体操担当になって2シーズン目。この競技に関わることができて、幸せを感じている。経験者ではないから以前は興味を抱くこともなかったし、記者になるまで生で観戦する機会もなかったスポーツ。でも今は違う。ある選手の存在が、取材現場に向かう足を軽くしてくれている。

東京で開催された10月の世界選手権で前人未到の個人総合3連覇を達成した男子の内村航平(コナミ)。希代のアスリートとの言葉のキャッチボールが、とにかく楽しいのだ。

「多くの選手は着地を止めようとするが、自分は違う。着地に至るまでの一連の流れが大事。そこさえしっかりとやれば、自然と着地は止まる」

「今日は良かったなと思っても、それで終わり。かなりいい演技ができた時でも、まだいける気がする。やっていくうちに、目標は逃げていく感じ」

ほかの選手と全く異なる発想や思考回路に驚きを覚える。

朝食はあまり食べない。野菜は苦手で、お菓子や炭酸飲料が好き。どんな状況にも対応できるように、時には準備運動なしで本番を想定して演技してみる…。一風変わった天才肌の側面が強調されがちだが、本人は「天才」の一言で片づけられることを嫌う。自分なりの理論を構築し、人一倍努力を積んでいる自負があるからだ。

ありきたりな質問、的はずれな質問には、あからさまに嫌悪感を示し、ぶっきらぼうな答えしか返ってこない。記者の問いかけが彼の琴線に触れれば、とたんに表情が明るくなり、言葉がすらすらと出てくる。
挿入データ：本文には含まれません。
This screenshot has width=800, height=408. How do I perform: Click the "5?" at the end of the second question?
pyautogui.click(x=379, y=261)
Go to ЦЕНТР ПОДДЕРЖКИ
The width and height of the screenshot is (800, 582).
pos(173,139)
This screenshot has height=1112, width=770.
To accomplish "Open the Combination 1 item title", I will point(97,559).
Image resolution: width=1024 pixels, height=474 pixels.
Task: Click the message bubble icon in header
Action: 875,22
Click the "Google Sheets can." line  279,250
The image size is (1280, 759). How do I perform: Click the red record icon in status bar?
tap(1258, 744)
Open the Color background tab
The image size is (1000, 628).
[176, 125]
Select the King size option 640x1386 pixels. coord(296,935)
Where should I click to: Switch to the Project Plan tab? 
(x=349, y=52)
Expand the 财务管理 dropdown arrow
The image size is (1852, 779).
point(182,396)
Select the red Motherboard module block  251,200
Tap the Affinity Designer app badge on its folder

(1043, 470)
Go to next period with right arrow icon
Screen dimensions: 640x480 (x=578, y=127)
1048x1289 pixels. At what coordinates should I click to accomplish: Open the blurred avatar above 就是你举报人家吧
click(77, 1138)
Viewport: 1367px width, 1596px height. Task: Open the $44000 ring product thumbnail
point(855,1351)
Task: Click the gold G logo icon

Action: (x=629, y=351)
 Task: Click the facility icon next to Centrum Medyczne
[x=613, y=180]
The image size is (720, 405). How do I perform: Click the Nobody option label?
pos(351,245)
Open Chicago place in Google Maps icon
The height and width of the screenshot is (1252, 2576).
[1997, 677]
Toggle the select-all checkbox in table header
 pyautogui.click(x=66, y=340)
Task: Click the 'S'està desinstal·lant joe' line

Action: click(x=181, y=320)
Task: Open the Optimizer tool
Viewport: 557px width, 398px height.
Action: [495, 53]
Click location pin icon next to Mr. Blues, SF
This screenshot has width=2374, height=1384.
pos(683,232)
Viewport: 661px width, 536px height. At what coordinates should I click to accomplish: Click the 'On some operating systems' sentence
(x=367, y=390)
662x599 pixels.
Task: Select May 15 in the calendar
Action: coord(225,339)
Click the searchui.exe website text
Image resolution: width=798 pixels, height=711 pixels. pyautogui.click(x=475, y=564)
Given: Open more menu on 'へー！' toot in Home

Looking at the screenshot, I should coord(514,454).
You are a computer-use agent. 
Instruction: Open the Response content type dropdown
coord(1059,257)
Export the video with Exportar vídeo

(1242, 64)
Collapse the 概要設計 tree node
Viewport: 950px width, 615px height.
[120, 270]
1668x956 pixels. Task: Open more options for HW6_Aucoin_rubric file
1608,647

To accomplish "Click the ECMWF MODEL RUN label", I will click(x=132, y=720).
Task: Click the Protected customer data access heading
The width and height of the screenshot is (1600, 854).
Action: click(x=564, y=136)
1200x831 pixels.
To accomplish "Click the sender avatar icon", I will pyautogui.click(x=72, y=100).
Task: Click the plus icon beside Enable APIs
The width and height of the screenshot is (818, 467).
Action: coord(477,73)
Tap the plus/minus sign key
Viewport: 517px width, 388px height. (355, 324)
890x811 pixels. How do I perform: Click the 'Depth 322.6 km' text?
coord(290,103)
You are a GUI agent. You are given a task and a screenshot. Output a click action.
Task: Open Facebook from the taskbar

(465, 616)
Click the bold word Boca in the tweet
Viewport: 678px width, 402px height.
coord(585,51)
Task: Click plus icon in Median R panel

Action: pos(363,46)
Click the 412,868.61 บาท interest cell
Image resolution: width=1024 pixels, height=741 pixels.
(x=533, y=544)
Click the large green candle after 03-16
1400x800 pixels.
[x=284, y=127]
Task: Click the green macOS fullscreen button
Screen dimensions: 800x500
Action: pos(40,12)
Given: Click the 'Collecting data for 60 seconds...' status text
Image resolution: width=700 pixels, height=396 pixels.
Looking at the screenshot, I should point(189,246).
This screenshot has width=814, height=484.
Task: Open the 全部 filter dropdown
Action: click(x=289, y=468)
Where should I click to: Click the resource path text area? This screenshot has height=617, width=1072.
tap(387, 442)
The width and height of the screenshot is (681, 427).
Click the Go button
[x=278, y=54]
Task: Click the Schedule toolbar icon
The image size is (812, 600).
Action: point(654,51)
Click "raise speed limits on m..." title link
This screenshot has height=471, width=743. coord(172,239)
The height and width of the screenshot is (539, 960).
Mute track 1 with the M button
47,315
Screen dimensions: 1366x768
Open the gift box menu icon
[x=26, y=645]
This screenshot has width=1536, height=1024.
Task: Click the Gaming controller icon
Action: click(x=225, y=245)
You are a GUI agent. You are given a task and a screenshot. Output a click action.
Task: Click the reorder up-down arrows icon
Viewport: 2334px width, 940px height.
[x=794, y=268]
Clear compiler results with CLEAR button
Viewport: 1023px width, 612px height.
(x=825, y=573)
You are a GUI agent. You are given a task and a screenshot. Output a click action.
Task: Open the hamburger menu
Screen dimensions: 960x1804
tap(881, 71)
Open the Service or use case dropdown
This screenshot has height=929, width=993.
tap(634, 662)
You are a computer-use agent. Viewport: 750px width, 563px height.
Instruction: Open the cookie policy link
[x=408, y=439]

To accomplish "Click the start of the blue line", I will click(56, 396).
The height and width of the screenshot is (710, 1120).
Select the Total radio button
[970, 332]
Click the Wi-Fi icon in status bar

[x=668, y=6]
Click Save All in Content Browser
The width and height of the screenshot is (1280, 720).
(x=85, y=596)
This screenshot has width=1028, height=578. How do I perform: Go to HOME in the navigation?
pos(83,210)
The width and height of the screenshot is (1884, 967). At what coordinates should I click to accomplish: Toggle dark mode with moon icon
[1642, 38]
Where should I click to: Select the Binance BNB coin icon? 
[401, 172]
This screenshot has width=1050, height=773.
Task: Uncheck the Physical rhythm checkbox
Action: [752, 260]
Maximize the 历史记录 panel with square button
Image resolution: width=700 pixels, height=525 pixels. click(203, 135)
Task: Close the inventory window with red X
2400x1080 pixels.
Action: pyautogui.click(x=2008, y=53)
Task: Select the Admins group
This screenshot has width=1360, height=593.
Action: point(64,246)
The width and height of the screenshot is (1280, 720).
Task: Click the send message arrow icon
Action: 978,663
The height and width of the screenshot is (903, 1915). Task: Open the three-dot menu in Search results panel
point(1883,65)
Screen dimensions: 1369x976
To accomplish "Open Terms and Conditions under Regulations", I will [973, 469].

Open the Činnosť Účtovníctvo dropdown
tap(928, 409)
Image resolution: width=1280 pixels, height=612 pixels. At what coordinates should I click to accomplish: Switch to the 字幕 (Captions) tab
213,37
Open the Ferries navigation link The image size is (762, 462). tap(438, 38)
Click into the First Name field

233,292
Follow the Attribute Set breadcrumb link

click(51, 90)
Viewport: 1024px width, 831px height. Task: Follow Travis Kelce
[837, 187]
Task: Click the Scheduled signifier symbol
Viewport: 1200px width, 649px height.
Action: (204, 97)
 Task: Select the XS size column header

22歳にして次々と偉業を達成する世界王者の本音、こだわりをいかに引き出すか。一筋縄ではいかない「努力の天才」に質問をぶつけるこちらは、日々頭をひねっている。

昨年の世界選手権(ロッテルダム)では、こんなことがあった。今や内村の代名詞となった「美しい体操」について「原点はいつか。どんなきっかけか」と尋ねた。内村は「その質問、意外と聞かれないんですよね」と言ってにやりと笑い、中学3年の夏の思い出を披露してくれた。地元長崎で開催された全国高校総体で目にした星陽輔(当時埼玉栄高、現セントラルスポーツ)の美しい演技に心奪われた瞬間は、内村の記憶に鮮明に刻まれていた。

内村を取材して、名古屋支社に勤務していた数年前を思い出した。プロ野球中日の担当だった当時、「オレ流」で知られる落合博満監督の取材に苦労した。卓越した野球理論を持つ指揮官は、簡単に選手起用や采配の意図を教えてくれない。ベテラン記者でさえ何の話から切り出すか、どんな質問をぶつけるか、必死に思案していたのを覚えている。駆け出しだった私などは、一対一の取材後、緊張で汗びっしょりだった。

世界選手権の団体総合で33年ぶりの優勝を狙った体操ニッポンは、またも王者中国の壁に跳ね返された。打開策を問われた日本代表の立花泰則監督の答えが印象的だった。「練習過程、その継続性、『内村的思考』を日本全体として共有して努力しないといけない」。ロンドン五輪まで約8カ月。内村の脳内を解明する楽しみは、これからも続く。

井上将志(いのうえ・まさし)2003年共同通信入社。名古屋でプロ野球中日、フィギュアスケートを担当。現在は本社運動部でフィギュア、体操、陸上を中心にカバーし、バンクーバー冬季五輪も取材。東京都出身。